The university will formally institutionalize the Aztec Culture Education Committee, which will report directly to the governing authority chaired by the university president. Membership on the committee will continue to include representation from faculty and staff through the University Senate, each division of the university, Athletics, and Associated Students, and it will be broadened to include representatives of local Native American tribes. Membership may be modified by the president as she deems necessary and appropriate.
The education committee’s duties will include articulating and recommending ways to meaningfully include local Native American tribes in our significant functions and annual ceremonial events, such as All-University Convocation and Commencement. We are committed to building bridges.
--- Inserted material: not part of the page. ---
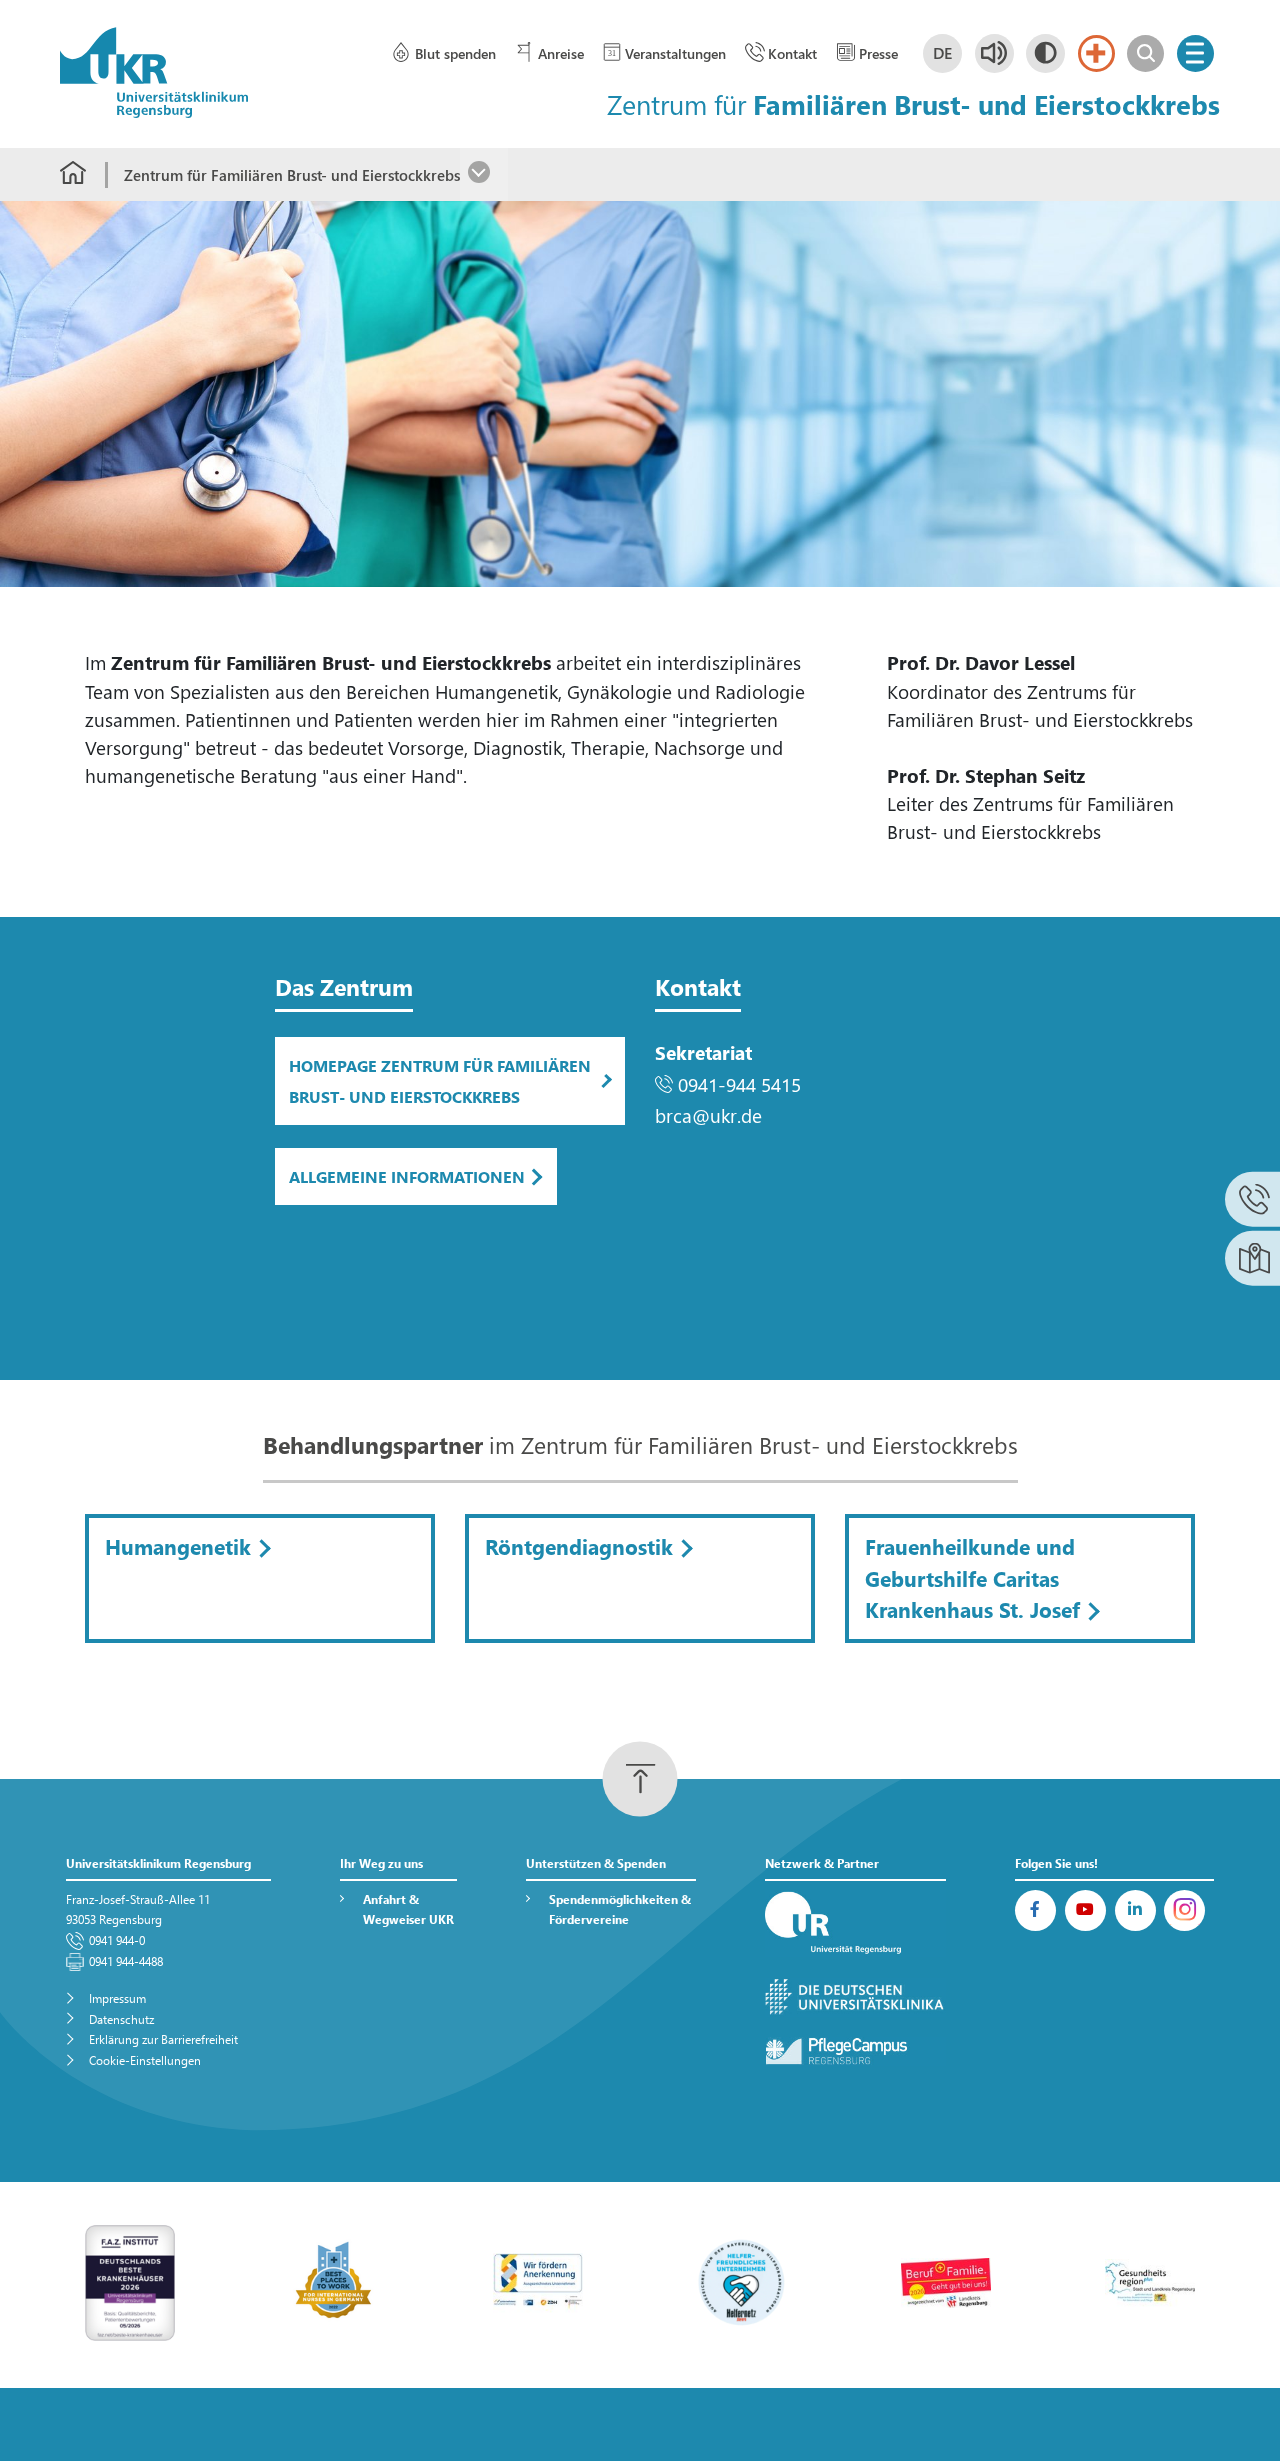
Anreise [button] (560, 53)
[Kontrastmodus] (1045, 53)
There is one other immediate change that is warranted and overdue. Use of the nicknames “Monty” or “Zuma” in any context is inappropriate, but particularly so for university awards and recognitions. The prestigious awards that have borne these names have great institutional significance; the accomplishments of those so honored will not be diminished by a change in name. Use of a nickname is disrespectful, however unintended. We will immediately rename our annual awards for outstanding faculty, staff and alumni, in coordination with the appropriate university committees, to eliminate the use of the nicknames.
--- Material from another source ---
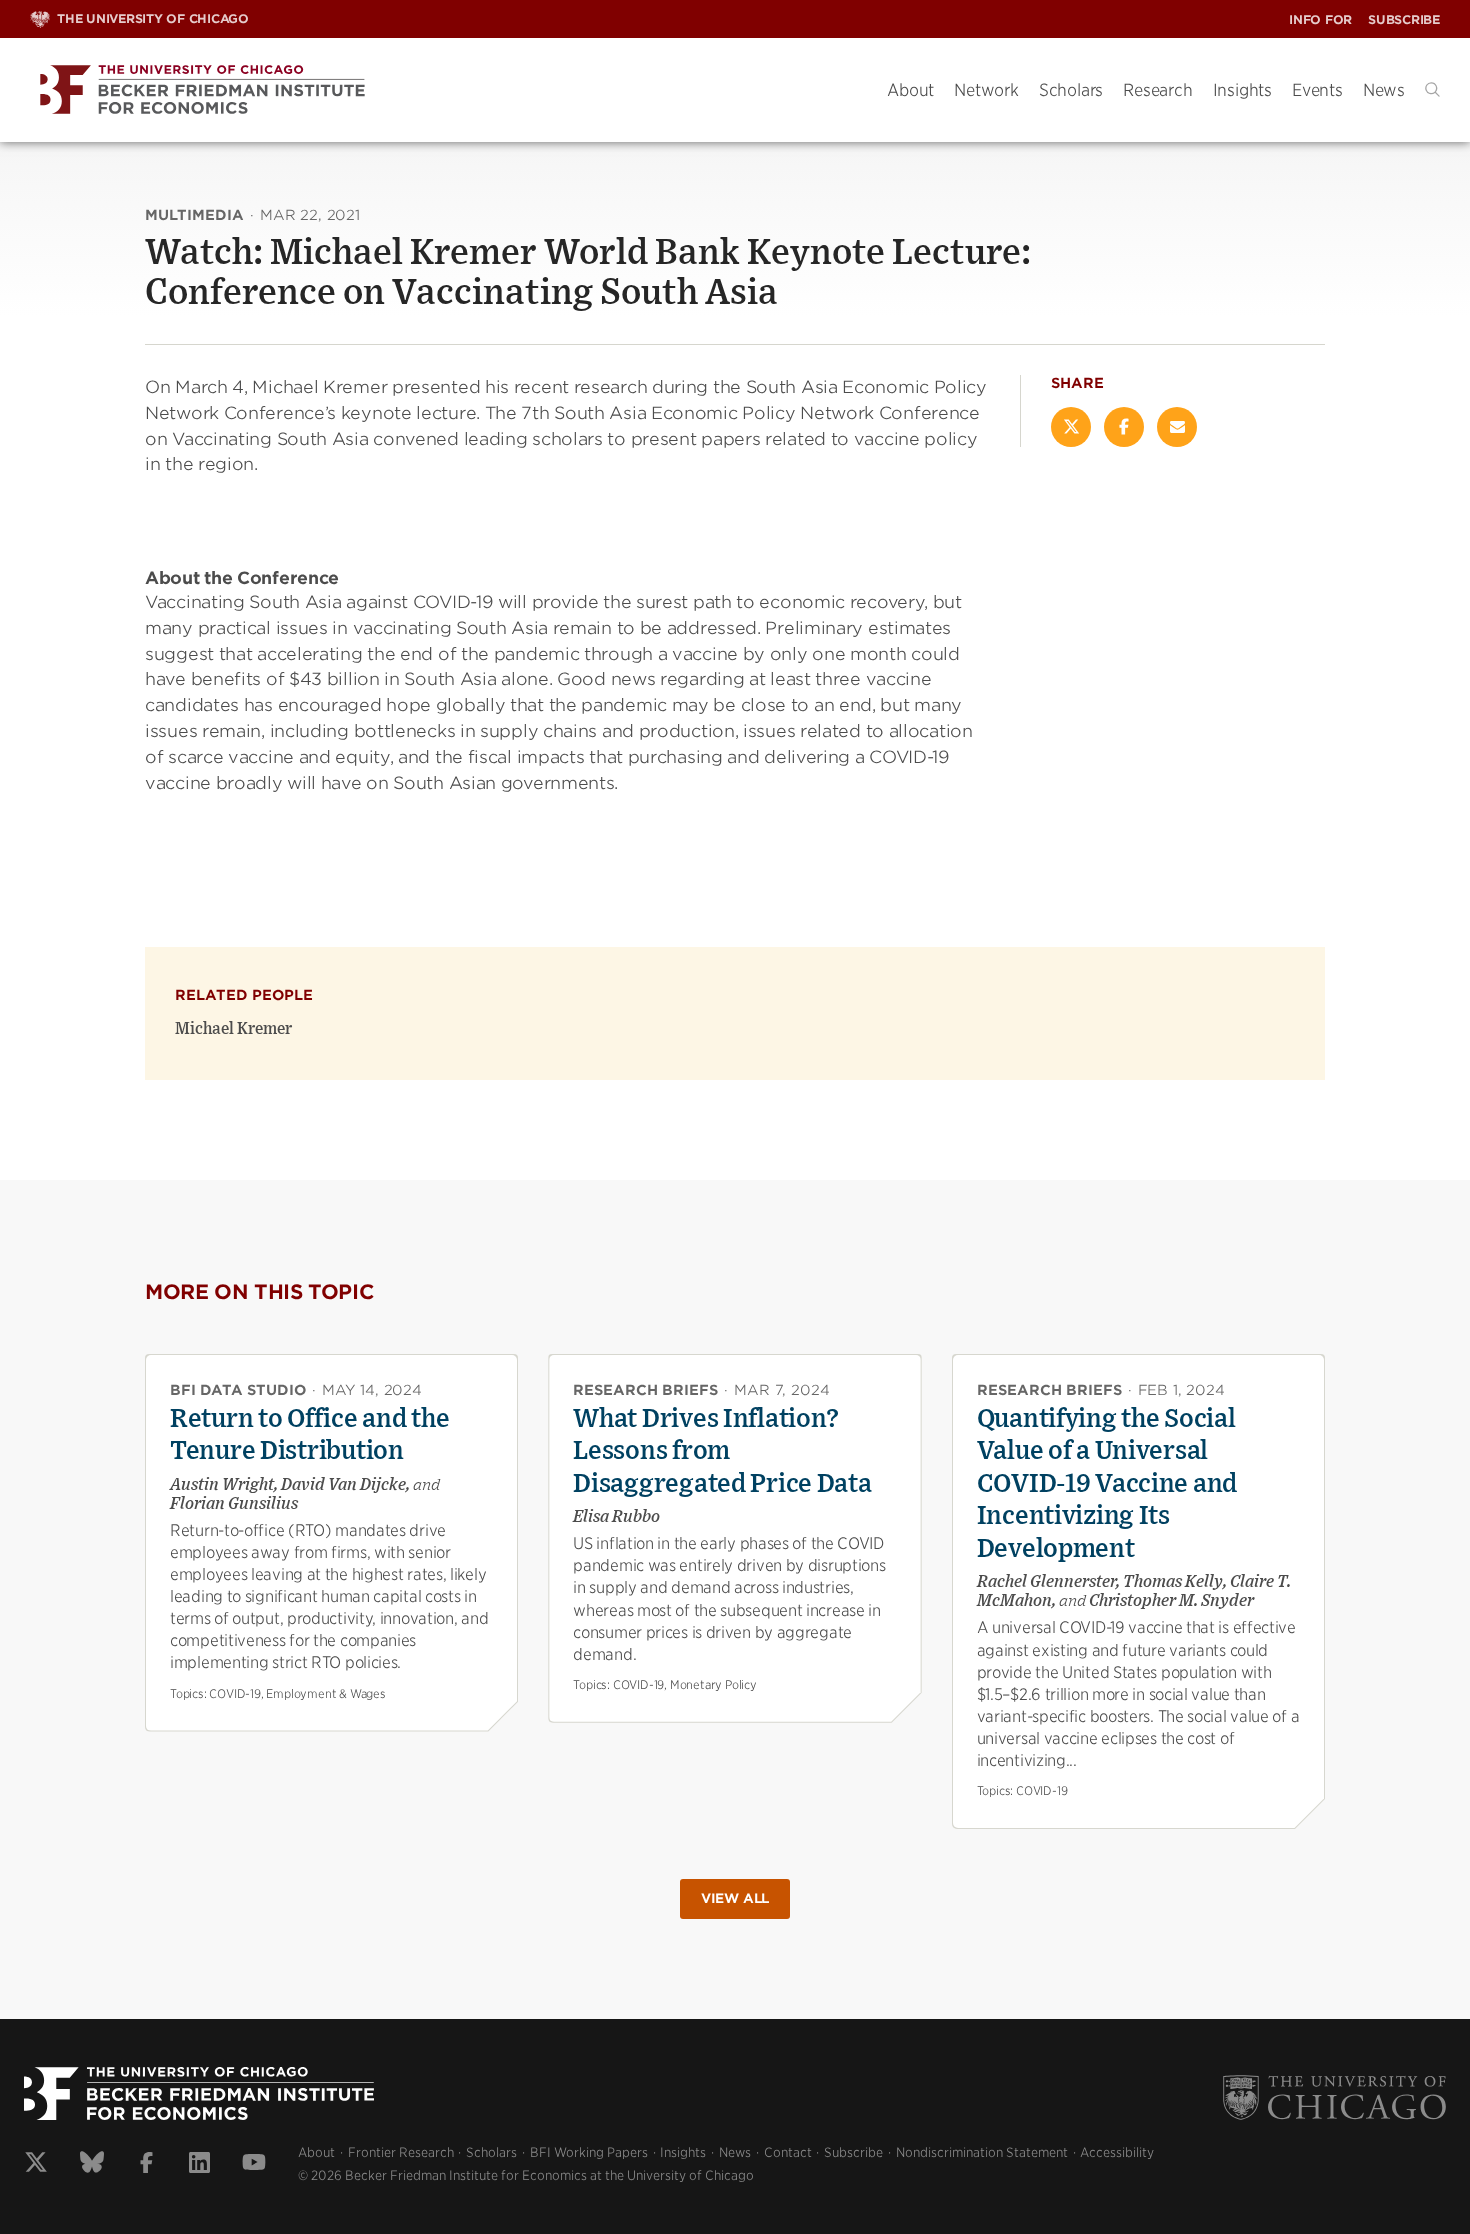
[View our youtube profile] (254, 2165)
I have spoken to incoming President de la Torre, who is aware of the decision-making process that was followed and has read the task force report and its appendices. She asked me to convey that she respects the process. She accepts the decisions I have made. She is committed to ensuring the Aztec name and representations are treated with the care and the respect they deserve.
The members of the 2018 Aztec Identity Task Force closed their report with this sentiment, which I have partially excerpted: “(We) would like to express our appreciation for the opportunity to have served the SDSU community. Our assignment was not easy and weighed heavily on each of us. We agreed to serve because the issue was important to us and to our fellow colleagues and community members and because we each believed we could undertake the task with the intention of offering a long-term resolution that could be respected, if not necessarily agreed upon, by most stakeholders. We hope we have ... provided a framework. …”
The task force members did indeed provide a solid framework. They also provided an example of respectful discourse and civility regarding a deeply divisive matter. It is a powerful example for our entire community to emulate as we embrace respect as the foundation for our actions now and in the future.